When I read somewhere that the Transport Minister had indeed mentioned some pro-cycling measures, I’d actually dared to hope that it’d be something like being able to bring bikes on trains during off-peak hours, or bike racks on public buses, or even bike lanes on the roads. No such luck, of course.
From his speech:
44 Cyclists are another group that we will facilitate. There is a growing interest in cycling, with more people cycling for recreation, or to get around the neighbourhood.
45 We invited some of them to our land transport review focus group discussions to see how we could better cater to their needs. Some cyclists asked for more bicycle stands around our bus and MRT stations. Others made the point that some foldable bicycles were not much bigger than prams, so why not allow them onboard our trains and buses?
46 Responding to this, LTA together with the public transport operators will launch a six-month trial from March 2008 to allow cyclists to carry their foldable bicycles on board trains and buses. LTA will also work with NParks and other agencies to leverage on the park connectors to enable cyclists to get to public transport interchanges more easily. Bicycle parking facilities at the MRT stations and bus interchanges in housing estates will be improved.
47 The cyclists also shared their ‘war stories’ and asked us to help improve safety on our roads. Following a pilot in Changi, LTA will put up signs to alert motorists to the presence of cyclists along frequently used cycling routes such as those in West Coast and Thomson from March 08. LTA and the Traffic Police have also started a trial to allow cycling on pedestrian footways in Tampines.
48 But at the end of the day, it is also an issue of mutual accommodation – for the motorists to look out for cyclists on the road; and for cyclists to have a care for pedestrians.
OK, token statement of ‘don’t kill them!’ in #48. #44 I find quite disappointing: the ‘growing interest in cycling’ is summarised as ‘more people cycling for recreation, or to get around the neighbourhood’. Transitioning to cycling as the main mode of transport (i.e. more than just pedalling the 1km to your local supermarket) is not mentioned. I wasn’t expecting it to; but it does show that we have a long way to go before it’s an acceptable part of one’s lifestyle.

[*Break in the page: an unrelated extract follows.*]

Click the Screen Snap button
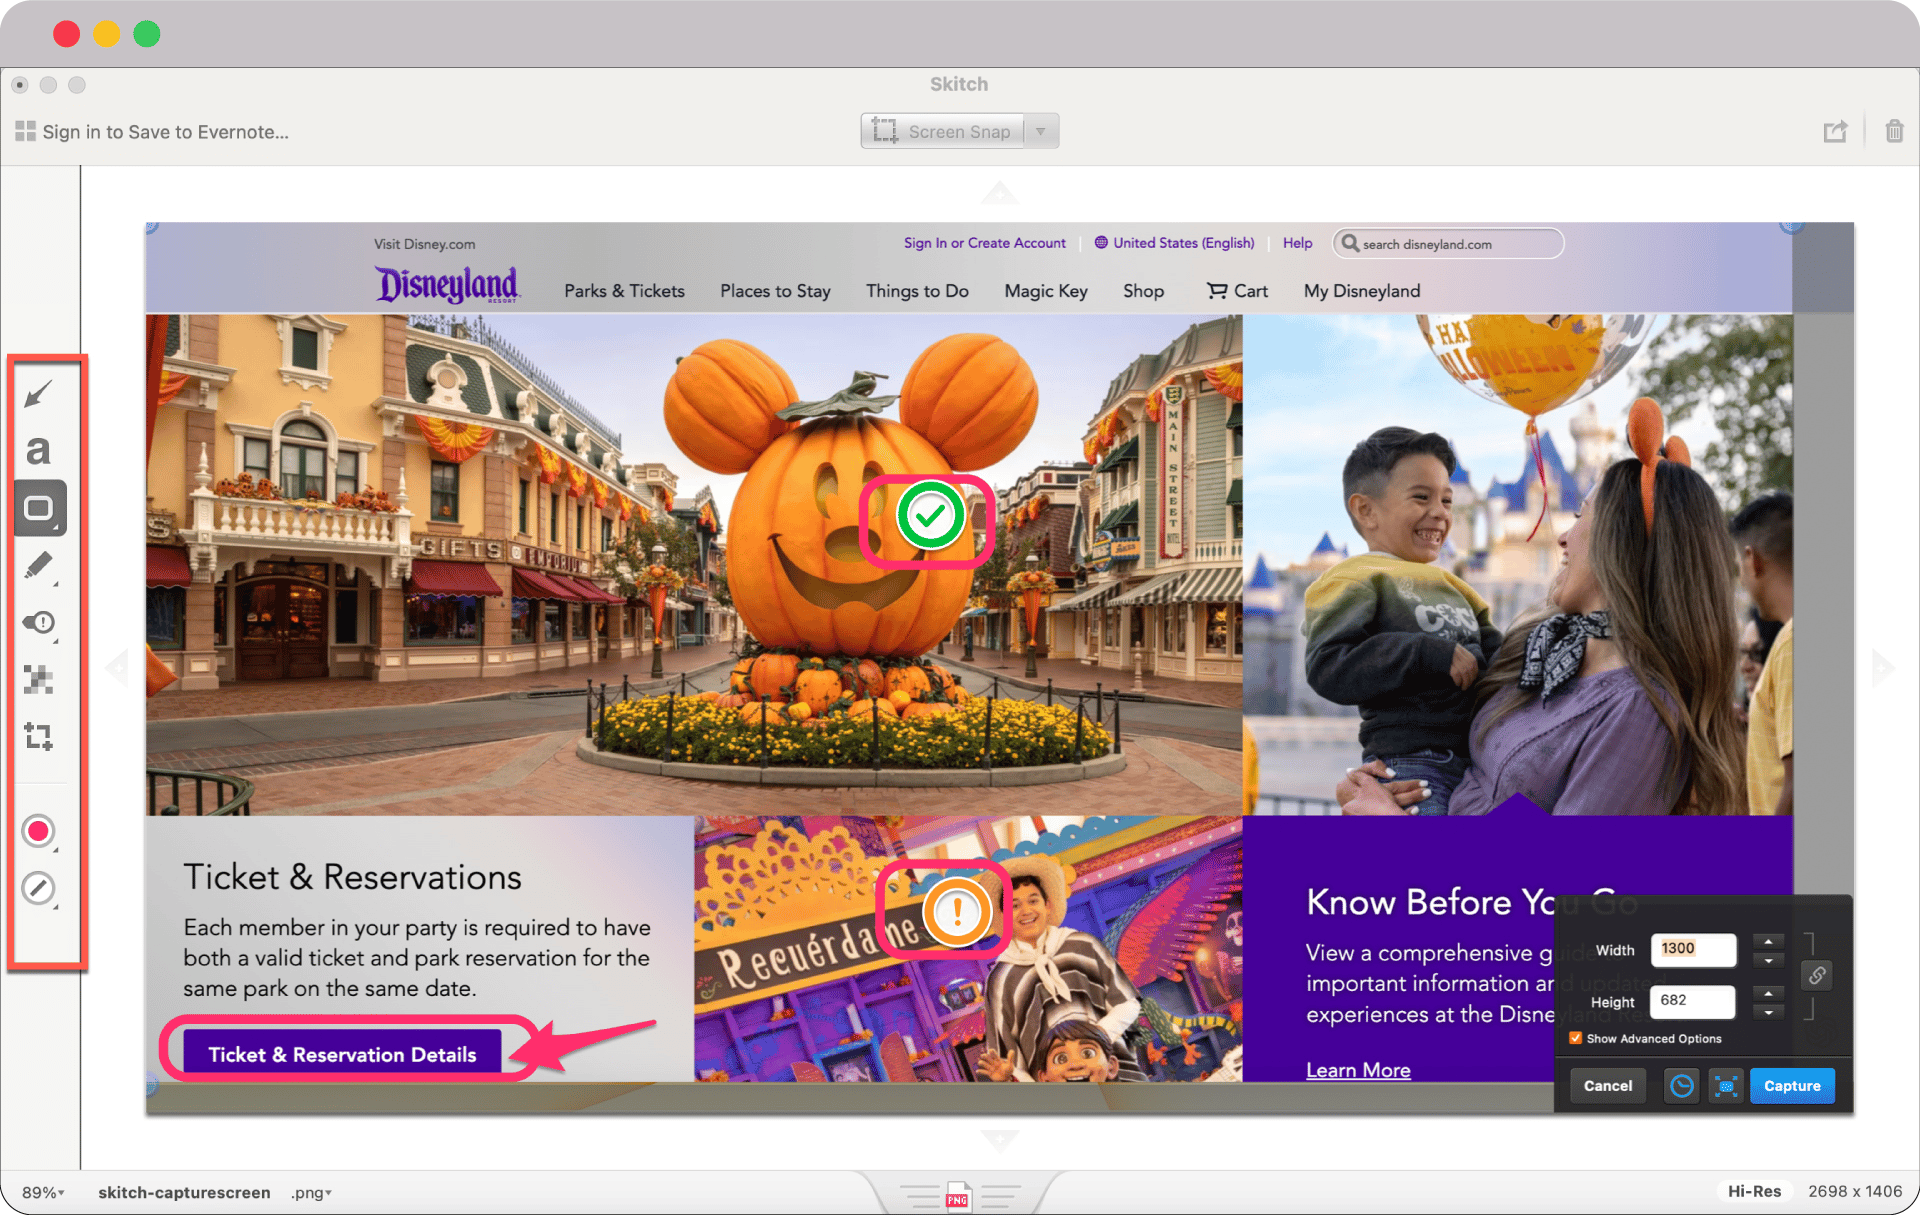The height and width of the screenshot is (1215, 1920). pos(942,132)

#45: Still no normal bikes on trains, and foldable bikes allowed only on a ‘trial’. And again more encouragement to use park connectors to get to places, and only to local public transport interchanges. I don’t like park connectors for commuting for the simple reason that you have to go really slowly to avoid endangering other users on them. And they also have the unsatisfactory connotation that bicycles belong in parks, as toys, not as vehicles.
To end on a less sour note, this is better than the nothing that I’d expected from the Land Transport Review, but the mindset of Bicycles=Toys still permeates the minister’s speech.